• _The exercise_: Reproduce the data below word for word, keeping every line as it stands.

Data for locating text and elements
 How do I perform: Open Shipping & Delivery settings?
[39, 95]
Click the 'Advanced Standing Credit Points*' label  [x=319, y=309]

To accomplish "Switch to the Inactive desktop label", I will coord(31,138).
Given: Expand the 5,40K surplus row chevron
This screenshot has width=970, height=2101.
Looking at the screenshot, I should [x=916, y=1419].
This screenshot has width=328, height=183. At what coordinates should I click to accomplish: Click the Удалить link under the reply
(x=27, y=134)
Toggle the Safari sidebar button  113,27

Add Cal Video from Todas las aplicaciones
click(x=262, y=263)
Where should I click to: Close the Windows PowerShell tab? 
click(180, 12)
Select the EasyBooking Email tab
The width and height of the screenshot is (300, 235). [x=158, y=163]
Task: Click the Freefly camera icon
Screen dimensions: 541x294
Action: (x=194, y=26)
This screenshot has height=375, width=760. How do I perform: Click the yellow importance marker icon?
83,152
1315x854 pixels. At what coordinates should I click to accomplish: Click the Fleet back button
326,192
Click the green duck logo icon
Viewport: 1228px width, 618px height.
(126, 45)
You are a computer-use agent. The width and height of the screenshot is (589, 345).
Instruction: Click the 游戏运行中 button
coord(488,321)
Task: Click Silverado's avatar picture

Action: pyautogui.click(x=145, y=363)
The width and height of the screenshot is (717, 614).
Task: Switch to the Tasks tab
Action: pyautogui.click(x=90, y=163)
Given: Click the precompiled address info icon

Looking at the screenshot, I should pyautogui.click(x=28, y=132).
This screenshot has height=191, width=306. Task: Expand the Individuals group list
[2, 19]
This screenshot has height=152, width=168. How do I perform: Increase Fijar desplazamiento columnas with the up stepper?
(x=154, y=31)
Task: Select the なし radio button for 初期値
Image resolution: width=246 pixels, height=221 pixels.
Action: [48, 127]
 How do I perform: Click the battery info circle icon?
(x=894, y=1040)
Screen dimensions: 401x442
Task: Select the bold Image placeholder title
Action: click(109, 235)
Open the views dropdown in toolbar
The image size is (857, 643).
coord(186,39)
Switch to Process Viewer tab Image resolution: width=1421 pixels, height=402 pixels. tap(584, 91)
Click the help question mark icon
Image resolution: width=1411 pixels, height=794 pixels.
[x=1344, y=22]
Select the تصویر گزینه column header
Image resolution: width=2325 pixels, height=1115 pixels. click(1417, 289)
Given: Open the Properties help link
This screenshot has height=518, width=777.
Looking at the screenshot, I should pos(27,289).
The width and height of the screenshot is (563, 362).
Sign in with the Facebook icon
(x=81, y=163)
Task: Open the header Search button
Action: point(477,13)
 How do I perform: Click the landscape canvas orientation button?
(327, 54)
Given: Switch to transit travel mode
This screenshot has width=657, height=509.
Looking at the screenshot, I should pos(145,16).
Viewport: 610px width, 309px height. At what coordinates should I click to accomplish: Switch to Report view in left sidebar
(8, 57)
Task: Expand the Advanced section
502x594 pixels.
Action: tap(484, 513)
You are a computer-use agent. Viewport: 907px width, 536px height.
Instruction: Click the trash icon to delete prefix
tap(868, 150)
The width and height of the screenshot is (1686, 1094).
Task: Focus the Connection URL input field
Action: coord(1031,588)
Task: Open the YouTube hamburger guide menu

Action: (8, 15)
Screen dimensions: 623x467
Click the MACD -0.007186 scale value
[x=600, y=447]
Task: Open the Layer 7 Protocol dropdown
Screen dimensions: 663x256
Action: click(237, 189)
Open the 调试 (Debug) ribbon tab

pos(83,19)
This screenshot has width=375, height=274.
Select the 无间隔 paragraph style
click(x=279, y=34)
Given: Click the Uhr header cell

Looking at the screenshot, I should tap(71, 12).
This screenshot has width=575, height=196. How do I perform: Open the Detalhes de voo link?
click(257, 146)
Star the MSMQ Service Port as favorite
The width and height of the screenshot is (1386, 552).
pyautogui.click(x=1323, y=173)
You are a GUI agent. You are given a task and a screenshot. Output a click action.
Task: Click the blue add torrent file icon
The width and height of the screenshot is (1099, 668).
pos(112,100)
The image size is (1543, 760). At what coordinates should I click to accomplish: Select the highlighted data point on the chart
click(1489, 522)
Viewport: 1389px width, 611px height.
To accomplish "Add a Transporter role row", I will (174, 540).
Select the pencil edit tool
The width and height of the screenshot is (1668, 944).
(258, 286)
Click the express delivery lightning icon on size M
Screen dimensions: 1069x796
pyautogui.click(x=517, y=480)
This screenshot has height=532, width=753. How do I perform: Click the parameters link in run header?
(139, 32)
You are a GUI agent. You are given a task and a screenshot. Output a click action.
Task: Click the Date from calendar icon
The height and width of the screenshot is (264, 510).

• _The response_:
 How do I perform: Open Shipping & Delivery settings?
[39, 95]
Click the 'Advanced Standing Credit Points*' label  [x=319, y=309]

To accomplish "Switch to the Inactive desktop label", I will coord(31,138).
Given: Expand the 5,40K surplus row chevron
This screenshot has width=970, height=2101.
Looking at the screenshot, I should [x=916, y=1419].
This screenshot has width=328, height=183. At what coordinates should I click to accomplish: Click the Удалить link under the reply
(x=27, y=134)
Toggle the Safari sidebar button  113,27

Add Cal Video from Todas las aplicaciones
click(x=262, y=263)
Where should I click to: Close the Windows PowerShell tab? 
click(180, 12)
Select the EasyBooking Email tab
The width and height of the screenshot is (300, 235). [x=158, y=163]
Task: Click the Freefly camera icon
Screen dimensions: 541x294
Action: (x=194, y=26)
This screenshot has height=375, width=760. How do I perform: Click the yellow importance marker icon?
83,152
1315x854 pixels. At what coordinates should I click to accomplish: Click the Fleet back button
326,192
Click the green duck logo icon
Viewport: 1228px width, 618px height.
(126, 45)
You are a computer-use agent. The width and height of the screenshot is (589, 345).
Instruction: Click the 游戏运行中 button
coord(488,321)
Task: Click Silverado's avatar picture

Action: pyautogui.click(x=145, y=363)
The width and height of the screenshot is (717, 614).
Task: Switch to the Tasks tab
Action: pyautogui.click(x=90, y=163)
Given: Click the precompiled address info icon

Looking at the screenshot, I should pyautogui.click(x=28, y=132).
This screenshot has height=191, width=306. Task: Expand the Individuals group list
[2, 19]
This screenshot has height=152, width=168. How do I perform: Increase Fijar desplazamiento columnas with the up stepper?
(x=154, y=31)
Task: Select the なし radio button for 初期値
Image resolution: width=246 pixels, height=221 pixels.
Action: [48, 127]
 How do I perform: Click the battery info circle icon?
(x=894, y=1040)
Screen dimensions: 401x442
Task: Select the bold Image placeholder title
Action: click(109, 235)
Open the views dropdown in toolbar
The image size is (857, 643).
coord(186,39)
Switch to Process Viewer tab Image resolution: width=1421 pixels, height=402 pixels. tap(584, 91)
Click the help question mark icon
Image resolution: width=1411 pixels, height=794 pixels.
[x=1344, y=22]
Select the تصویر گزینه column header
Image resolution: width=2325 pixels, height=1115 pixels. click(1417, 289)
Given: Open the Properties help link
This screenshot has height=518, width=777.
Looking at the screenshot, I should pos(27,289).
The width and height of the screenshot is (563, 362).
Sign in with the Facebook icon
(x=81, y=163)
Task: Open the header Search button
Action: point(477,13)
 How do I perform: Click the landscape canvas orientation button?
(327, 54)
Given: Switch to transit travel mode
This screenshot has width=657, height=509.
Looking at the screenshot, I should pos(145,16).
Viewport: 610px width, 309px height. At what coordinates should I click to accomplish: Switch to Report view in left sidebar
(8, 57)
Task: Expand the Advanced section
502x594 pixels.
Action: tap(484, 513)
You are a computer-use agent. Viewport: 907px width, 536px height.
Instruction: Click the trash icon to delete prefix
tap(868, 150)
The width and height of the screenshot is (1686, 1094).
Task: Focus the Connection URL input field
Action: coord(1031,588)
Task: Open the YouTube hamburger guide menu

Action: (8, 15)
Screen dimensions: 623x467
Click the MACD -0.007186 scale value
[x=600, y=447]
Task: Open the Layer 7 Protocol dropdown
Screen dimensions: 663x256
Action: click(237, 189)
Open the 调试 (Debug) ribbon tab

pos(83,19)
This screenshot has width=375, height=274.
Select the 无间隔 paragraph style
click(x=279, y=34)
Given: Click the Uhr header cell

Looking at the screenshot, I should tap(71, 12).
This screenshot has width=575, height=196. How do I perform: Open the Detalhes de voo link?
click(257, 146)
Star the MSMQ Service Port as favorite
The width and height of the screenshot is (1386, 552).
pyautogui.click(x=1323, y=173)
You are a GUI agent. You are given a task and a screenshot. Output a click action.
Task: Click the blue add torrent file icon
The width and height of the screenshot is (1099, 668).
pos(112,100)
The image size is (1543, 760). At what coordinates should I click to accomplish: Select the highlighted data point on the chart
click(1489, 522)
Viewport: 1389px width, 611px height.
To accomplish "Add a Transporter role row", I will (174, 540).
Select the pencil edit tool
The width and height of the screenshot is (1668, 944).
(258, 286)
Click the express delivery lightning icon on size M
Screen dimensions: 1069x796
pyautogui.click(x=517, y=480)
This screenshot has height=532, width=753. How do I perform: Click the parameters link in run header?
(139, 32)
You are a GUI agent. You are given a task and a screenshot. Output a click action.
Task: Click the Date from calendar icon
The height and width of the screenshot is (264, 510).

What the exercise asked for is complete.